-- start of Reading passage --

Electronic Devices Will Change Voting at General Conference Session

(Spectrumbot) #1

Delegates to the Seventh-day Adventist Church’s General Conference Session in July won’t hold up yellow cards to vote as they have in past Sessions. Instead, for the first time, Session delegates will vote by pressing a button on an electronic voting device.

Votes will be tallied instantly, and final results will be displayed in a bar chart on a screen.

Church officials say the use of technology will bring greater accuracy to votes and offer anonymity, potentially relieving some of the pressure some people may feel to vote a certain way.

“Technology impacts our lives in many ways, and we’re continually looking for ways in which technology can improve our systems for GC Session,” said Myron Iseminger, undersecretary of the Adventist world church.

Church officials at the denomination’s world headquarters used an electronic voting system at Annual Council at the denomination’s in October. There, hundreds of church officials voted via their own remote device. By taking the system to Session in San Antonio, Texas, Church leaders will make it available to the denomination’s largest governing body—a group of nearly 2,600 delegates.

Iseminger says the new system is more efficient. In past Sessions, votes were tallied by officials counting how many delegates held up their voting card, which took time. Sensitive votes were conducted by secret ballot, which took even longer.

-- end of Reading passage --
-- start of Provided records --

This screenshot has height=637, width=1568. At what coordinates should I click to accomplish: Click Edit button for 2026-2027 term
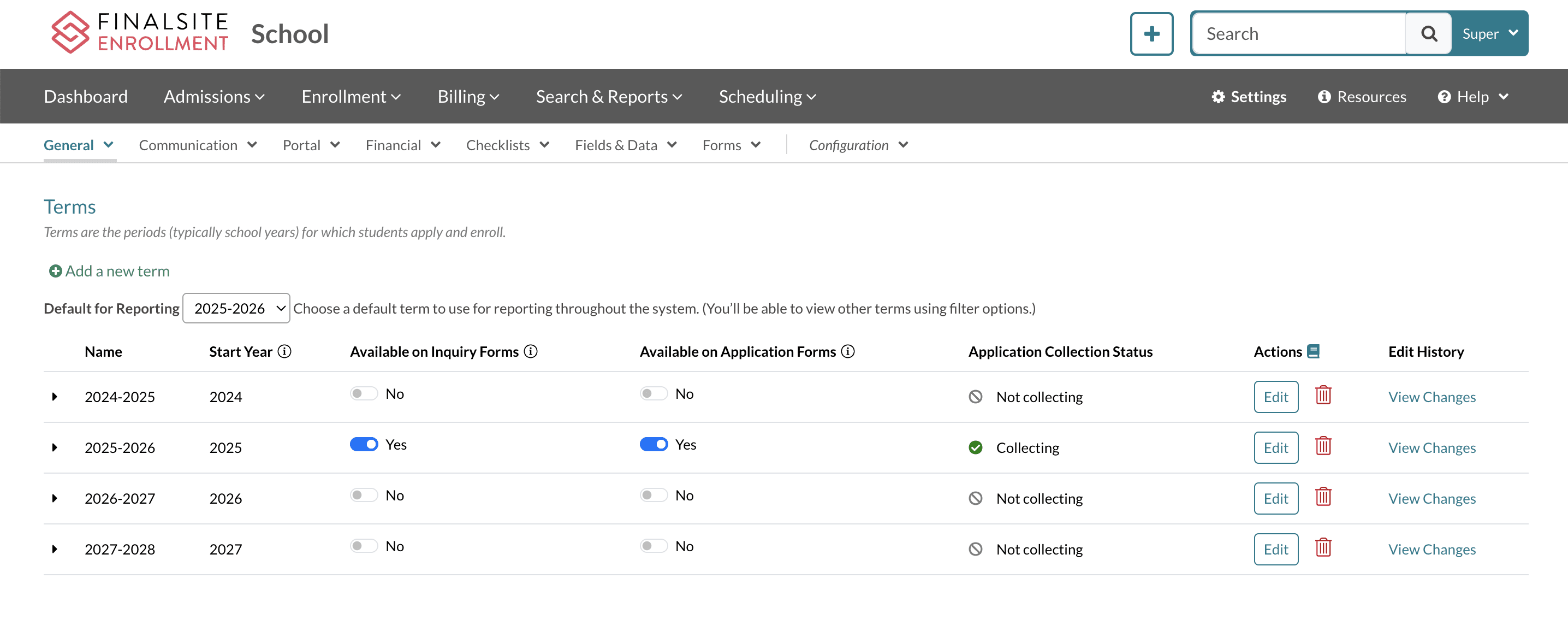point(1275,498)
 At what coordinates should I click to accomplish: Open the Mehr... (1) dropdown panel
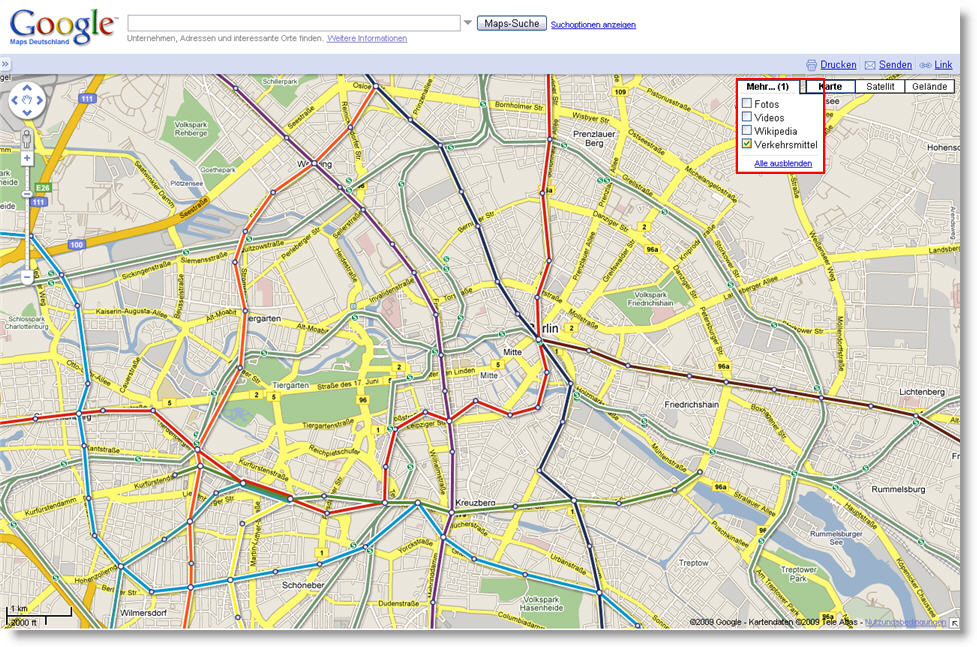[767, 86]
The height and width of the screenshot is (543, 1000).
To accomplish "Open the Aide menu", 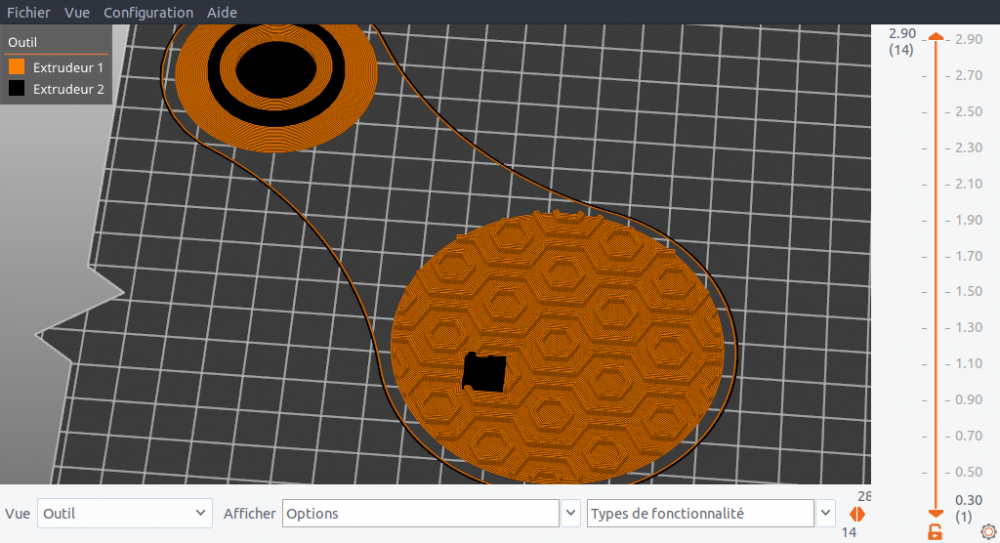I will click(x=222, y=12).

-- end of Provided records --

**Challenge:** According to the article on voting at the General Conference Session, how was voting done or counted at past Sessions? List each method. You won't need the data for this.

**Response for this exercise:**
- Delegates held up yellow cards to vote.
- Officials tallied votes by counting how many delegates held up their voting cards.
- Sensitive votes were conducted by secret ballot.